Bunların yanı sıra, kahvaltı ve yemek olarak teklif verilen ihalede, şirket yetkililerinin iki ayrı fiyat vermeye yönelik müzakereleri de 'iki ayrı firma ile teklif verilme' şeklinde iddia edildi. Karaman 82. Yıl Devlet Hastanesi'nin 3 Aralık 2007'deki yemek ihalesine, Okyanus firması kahvaltı için 1,60, yemek için 2,80 TL vererek ihaleyi kazandı. İhale öncesi firma yetkilileri kahvaltı ve yemek için vermeyi düşündükleri ayrı ayrı tekliflerin telefonda kritiğini yaptı. Firmanın avukatı İlker Turdan ile İhale Sorumlusu Hayri Yıldıray Kocamaz arasında, önceki yıl verilen fiyat da dikkate alınarak yapılan kritik, iddianameye, başka bir firmanın da vereceği teklifin ayarlandığı şeklinde yorumlanarak girdi. Halbuki ihaleye iki ayrı fiyat değil, kahvaltı için ayrı, yemek için ayrı fiyat sunuldu.

Dosyada bilirkişi oyunu

Okyanus çalışanlarının, hastane cihazları ihaleleriyle ilgili yaptığı rutin görüşmelerin tamamı suç unsuru olarak değerlendirildi.
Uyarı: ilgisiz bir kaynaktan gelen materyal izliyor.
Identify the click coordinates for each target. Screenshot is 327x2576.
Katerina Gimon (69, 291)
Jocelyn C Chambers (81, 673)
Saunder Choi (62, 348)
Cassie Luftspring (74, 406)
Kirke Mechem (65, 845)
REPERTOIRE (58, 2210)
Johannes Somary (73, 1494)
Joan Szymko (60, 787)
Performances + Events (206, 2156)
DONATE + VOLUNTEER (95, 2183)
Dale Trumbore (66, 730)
Sipariş edilecek cihazların fiyatlarıyla ilgili ifadeler 'ihaleye fesat karıştırma' suçu kapsamında iddianameye girdi. Tehditle alınan ifadeyle Adana 8. Ağır Ceza Mahkemesi'nde açılan davada hakimin sanıkların lehine olan delilleri değerlendirmemesi ise hukuk skandallarına yenilerini ekledi. Mahkeme başkanı, dosyanın bilirkişiye gönderilmesi talebini kabul etti. Ancak heyete sanıkların lehine delillerin de bulunduğu dosyanın tamamını değil, sadece iddianameyi gönderdi. Heyet, değiştirilen dinleme kayıtları, tehditle alınan ifadeler ile Argun'la husumeti olduğu halde tanık gösterilen eski ortağının anlatımlarıyla dosyayı değerlendirdi.